Print everything in the material from the line containing "Leesplankje M.B. Hoogeveen vanaf 1933 (322, 504)" down to the line containing "Leesplankje M.B. Hoogeveen omstreeks 1902.", both included, with each line exactly as it appears.

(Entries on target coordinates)
^^^^^^^^^^^^^^^^
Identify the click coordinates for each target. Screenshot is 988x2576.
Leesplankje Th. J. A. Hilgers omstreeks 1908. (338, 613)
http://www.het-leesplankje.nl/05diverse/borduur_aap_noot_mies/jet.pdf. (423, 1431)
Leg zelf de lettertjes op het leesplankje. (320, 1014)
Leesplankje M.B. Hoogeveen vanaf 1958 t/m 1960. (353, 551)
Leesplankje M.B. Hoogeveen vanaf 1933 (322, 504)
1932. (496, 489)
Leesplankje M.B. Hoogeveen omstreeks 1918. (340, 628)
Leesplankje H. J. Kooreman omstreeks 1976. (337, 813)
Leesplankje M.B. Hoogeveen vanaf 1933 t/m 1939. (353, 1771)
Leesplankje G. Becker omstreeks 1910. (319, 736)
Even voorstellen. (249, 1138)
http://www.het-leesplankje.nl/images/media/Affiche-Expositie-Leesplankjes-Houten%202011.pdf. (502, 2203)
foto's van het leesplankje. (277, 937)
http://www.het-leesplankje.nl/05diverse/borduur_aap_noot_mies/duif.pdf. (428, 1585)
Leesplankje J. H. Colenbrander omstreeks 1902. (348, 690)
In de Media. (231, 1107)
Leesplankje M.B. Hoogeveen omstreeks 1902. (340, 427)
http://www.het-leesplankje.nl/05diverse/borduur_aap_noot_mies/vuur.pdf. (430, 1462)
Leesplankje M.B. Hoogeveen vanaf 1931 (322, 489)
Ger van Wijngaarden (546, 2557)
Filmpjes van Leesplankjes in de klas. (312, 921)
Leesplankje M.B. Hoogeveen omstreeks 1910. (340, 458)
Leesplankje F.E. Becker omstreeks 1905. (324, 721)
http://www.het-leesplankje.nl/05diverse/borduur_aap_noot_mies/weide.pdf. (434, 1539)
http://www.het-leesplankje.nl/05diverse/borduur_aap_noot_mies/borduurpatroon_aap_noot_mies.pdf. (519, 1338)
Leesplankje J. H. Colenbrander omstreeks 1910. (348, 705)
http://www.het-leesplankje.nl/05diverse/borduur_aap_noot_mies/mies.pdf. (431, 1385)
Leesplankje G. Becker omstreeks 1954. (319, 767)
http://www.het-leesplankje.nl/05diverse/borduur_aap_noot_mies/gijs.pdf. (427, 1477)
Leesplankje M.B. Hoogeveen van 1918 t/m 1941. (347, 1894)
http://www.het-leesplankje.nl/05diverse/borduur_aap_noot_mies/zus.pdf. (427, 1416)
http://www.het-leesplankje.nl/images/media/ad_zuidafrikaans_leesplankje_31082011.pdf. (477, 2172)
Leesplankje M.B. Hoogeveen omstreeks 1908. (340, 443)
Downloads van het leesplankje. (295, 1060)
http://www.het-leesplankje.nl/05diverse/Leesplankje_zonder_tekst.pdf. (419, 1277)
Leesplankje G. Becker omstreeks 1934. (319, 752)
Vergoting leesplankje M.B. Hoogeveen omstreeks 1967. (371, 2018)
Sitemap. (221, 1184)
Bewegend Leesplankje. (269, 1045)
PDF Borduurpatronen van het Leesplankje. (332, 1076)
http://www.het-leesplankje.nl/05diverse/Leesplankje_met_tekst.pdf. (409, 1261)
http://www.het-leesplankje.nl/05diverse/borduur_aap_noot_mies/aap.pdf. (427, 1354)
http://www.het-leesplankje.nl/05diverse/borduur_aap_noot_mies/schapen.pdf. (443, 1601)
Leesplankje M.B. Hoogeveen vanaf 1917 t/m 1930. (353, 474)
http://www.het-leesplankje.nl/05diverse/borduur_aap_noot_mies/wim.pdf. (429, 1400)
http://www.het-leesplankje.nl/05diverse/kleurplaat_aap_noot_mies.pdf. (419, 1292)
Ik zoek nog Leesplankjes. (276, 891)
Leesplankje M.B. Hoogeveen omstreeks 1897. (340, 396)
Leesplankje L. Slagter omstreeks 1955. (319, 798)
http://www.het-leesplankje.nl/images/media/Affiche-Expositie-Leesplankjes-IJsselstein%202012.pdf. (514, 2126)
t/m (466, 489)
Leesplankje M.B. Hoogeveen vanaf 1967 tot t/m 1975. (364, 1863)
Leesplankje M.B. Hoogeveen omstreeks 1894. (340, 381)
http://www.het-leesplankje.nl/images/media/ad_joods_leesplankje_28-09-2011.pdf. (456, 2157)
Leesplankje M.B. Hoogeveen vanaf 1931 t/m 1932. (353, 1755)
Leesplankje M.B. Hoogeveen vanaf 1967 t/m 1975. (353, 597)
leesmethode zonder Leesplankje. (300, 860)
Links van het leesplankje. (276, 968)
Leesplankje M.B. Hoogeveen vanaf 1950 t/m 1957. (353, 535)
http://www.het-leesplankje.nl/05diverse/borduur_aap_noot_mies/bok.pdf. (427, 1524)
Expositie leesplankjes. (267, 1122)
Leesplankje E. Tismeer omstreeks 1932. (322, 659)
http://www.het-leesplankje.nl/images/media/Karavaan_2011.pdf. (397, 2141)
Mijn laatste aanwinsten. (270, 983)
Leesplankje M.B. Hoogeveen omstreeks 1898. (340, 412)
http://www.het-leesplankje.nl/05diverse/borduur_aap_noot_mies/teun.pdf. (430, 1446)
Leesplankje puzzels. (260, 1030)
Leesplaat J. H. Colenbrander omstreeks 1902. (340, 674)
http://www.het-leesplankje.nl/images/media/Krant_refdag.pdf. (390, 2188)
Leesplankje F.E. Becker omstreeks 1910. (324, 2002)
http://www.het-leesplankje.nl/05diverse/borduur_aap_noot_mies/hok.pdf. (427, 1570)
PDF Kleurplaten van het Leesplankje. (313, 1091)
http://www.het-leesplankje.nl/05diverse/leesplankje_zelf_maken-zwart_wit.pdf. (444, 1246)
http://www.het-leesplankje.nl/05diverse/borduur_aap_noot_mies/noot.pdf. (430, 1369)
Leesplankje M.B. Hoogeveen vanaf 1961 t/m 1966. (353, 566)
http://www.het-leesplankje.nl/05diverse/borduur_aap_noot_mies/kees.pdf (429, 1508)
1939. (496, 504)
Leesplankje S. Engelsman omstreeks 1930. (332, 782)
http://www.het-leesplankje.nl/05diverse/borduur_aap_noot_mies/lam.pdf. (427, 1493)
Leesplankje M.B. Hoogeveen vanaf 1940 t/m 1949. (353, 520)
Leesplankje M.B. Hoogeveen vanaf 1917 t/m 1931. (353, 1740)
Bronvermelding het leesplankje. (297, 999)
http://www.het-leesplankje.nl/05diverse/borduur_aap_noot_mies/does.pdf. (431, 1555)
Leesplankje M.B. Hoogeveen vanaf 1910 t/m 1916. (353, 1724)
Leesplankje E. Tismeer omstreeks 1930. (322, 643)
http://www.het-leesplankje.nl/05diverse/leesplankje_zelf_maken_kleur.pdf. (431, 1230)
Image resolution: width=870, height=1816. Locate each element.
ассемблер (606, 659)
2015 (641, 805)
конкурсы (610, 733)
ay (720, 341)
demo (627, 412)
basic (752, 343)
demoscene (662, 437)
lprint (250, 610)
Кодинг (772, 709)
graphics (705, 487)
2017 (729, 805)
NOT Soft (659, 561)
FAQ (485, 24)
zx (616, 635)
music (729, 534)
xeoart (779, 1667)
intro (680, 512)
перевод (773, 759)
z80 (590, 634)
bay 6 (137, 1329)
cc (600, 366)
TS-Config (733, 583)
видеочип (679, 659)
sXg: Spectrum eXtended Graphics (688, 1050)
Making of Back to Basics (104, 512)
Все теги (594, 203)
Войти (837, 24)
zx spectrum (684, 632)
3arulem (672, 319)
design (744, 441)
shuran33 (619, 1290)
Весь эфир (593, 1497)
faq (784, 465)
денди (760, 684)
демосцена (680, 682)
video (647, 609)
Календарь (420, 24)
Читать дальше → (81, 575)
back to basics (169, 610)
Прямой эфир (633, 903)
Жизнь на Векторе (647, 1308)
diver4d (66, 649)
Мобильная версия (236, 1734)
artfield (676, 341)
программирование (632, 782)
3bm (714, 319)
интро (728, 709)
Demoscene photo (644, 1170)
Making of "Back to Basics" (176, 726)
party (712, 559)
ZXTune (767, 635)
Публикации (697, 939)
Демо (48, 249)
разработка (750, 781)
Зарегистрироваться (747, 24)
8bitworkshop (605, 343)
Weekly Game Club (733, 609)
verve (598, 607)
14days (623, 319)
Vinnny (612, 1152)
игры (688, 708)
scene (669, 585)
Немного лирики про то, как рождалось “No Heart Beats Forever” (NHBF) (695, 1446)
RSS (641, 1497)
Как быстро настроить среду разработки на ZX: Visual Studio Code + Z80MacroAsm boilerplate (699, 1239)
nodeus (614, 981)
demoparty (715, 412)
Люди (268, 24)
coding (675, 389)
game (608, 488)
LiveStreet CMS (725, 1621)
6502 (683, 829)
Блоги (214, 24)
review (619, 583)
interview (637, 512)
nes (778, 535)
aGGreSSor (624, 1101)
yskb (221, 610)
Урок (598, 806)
^^^^^^^^^^^^^^^^
**Complete answer:**
Leesplankje M.B. Hoogeveen vanaf 1933 (322, 504)
1932. (496, 489)
Leesplankje M.B. Hoogeveen omstreeks 1918. (340, 628)
Leesplankje H. J. Kooreman omstreeks 1976. (337, 813)
Leesplankje M.B. Hoogeveen vanaf 1933 t/m 1939. (353, 1771)
Leesplankje G. Becker omstreeks 1910. (319, 736)
Even voorstellen. (249, 1138)
http://www.het-leesplankje.nl/images/media/Affiche-Expositie-Leesplankjes-Houten%202011.pdf. (502, 2203)
foto's van het leesplankje. (277, 937)
http://www.het-leesplankje.nl/05diverse/borduur_aap_noot_mies/duif.pdf. (428, 1585)
Leesplankje J. H. Colenbrander omstreeks 1902. (348, 690)
In de Media. (231, 1107)
Leesplankje M.B. Hoogeveen omstreeks 1902. (340, 427)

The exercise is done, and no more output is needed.